WASHINGTON — The United States and its partners are planning a series of rapid steps to dismantle Syria’s chemical weapons program, a strategy that is intended to guard against backsliding by President Bashar al-Assad and limit the time that international experts need to work in the country, according to senior American officials.
A major step is to be taken in early November, when equipment for 
producing chemicals and filling warheads and bombs with poison gas is to
 be destroyed by the Syrians under international supervision. That move 
can be carried out by equipment as simple as sledgehammers and 
bulldozers.        
International monitors began the process of destroying that equipment on
 Sunday. “Missile warheads, aerial bombs and mobile and static mixing 
and filling units were destroyed and disabled in a number of different 
ways, including with cutting torches,” said a member of the joint team 
of experts from the Organization for the Prohibition of Chemical Weapons
 and the United Nations, speaking in Damascus on the condition of 
anonymity according to the team’s policy. “The plan is to do more such 
destruction and disabling in the coming days.”        
But a major centerpiece of the disarmament effort will be a mobile and 
highly sophisticated system developed by the Pentagon that will probably
 be set up outside Syria to neutralize large quantities of chemicals 
transported out of the country. 
The system, known as the Field Deployable Hydrolysis System, is designed
 to convert chemical agents into compounds that cannot be used for 
military purposes by mixing them with water and other chemicals and then
 heating them. 
The system, which the Pentagon says can be operated within 10 days of 
being shipped to a new location, would be used to neutralize the large 
quantities of “precursor” chemicals that could be used by the Syrian 
government to make sarin and other forms of poison gas and thus 
replenish its chemical weapons arsenal.        
A senior State Department official said that the use of the mobile 
system would provide an “early demonstration” that steps were being 
taken to shrink Mr. Assad’s chemical program and would make it easier to
 meet the mid-2014 target for its elimination. 
“It will reduce the possibility that the Syrian regime can change its 
mind,” added the State Department official, who asked not to be 
identified because the plan for eliminating Syria’s poison gas program 
was still being finalized. “It will greatly reduce the size and duration
 of the international footprint in Syria.” 

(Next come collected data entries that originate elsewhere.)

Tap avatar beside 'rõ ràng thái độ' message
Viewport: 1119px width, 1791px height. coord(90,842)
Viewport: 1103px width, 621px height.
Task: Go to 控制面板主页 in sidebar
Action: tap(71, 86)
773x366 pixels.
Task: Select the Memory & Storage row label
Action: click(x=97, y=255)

The basic plan for eliminating Syria’s chemical weapons program was 
outlined last month in a framework agreement between American and 
Russian officials and has been refined in consultation with experts at 
the Organization for the Prohibition of Chemical Weapons, an international watchdog group. 
While the plan has been endorsed by the United Nations Security Council,
 its goal is unprecedented: the elimination of a nation’s chemical 
weapons, agents and equipment on an accelerated schedule in the middle 
of a civil war. 
The Syrian government’s moves to consolidate its chemical arsenal at 
sites under its control and the fact that much of its program consists 
of precursor chemicals in bulk form will facilitate the disarmament 
effort, officials say. 
International inspectors who recently arrived in Syria have generally 
had good cooperation with the Assad government. Still, the disarmament 
effort will depend heavily on the cooperation of the Syrian military and
 on Russia’s willingness to use its leverage with the Syrian 
authorities. 
American officials say that while the Syrian government’s preliminary 
inventory of its chemical weapons program, presented last month to the 
Organization for the Prohibition of Chemical Weapons, was more extensive
 than some experts anticipated, it was not complete.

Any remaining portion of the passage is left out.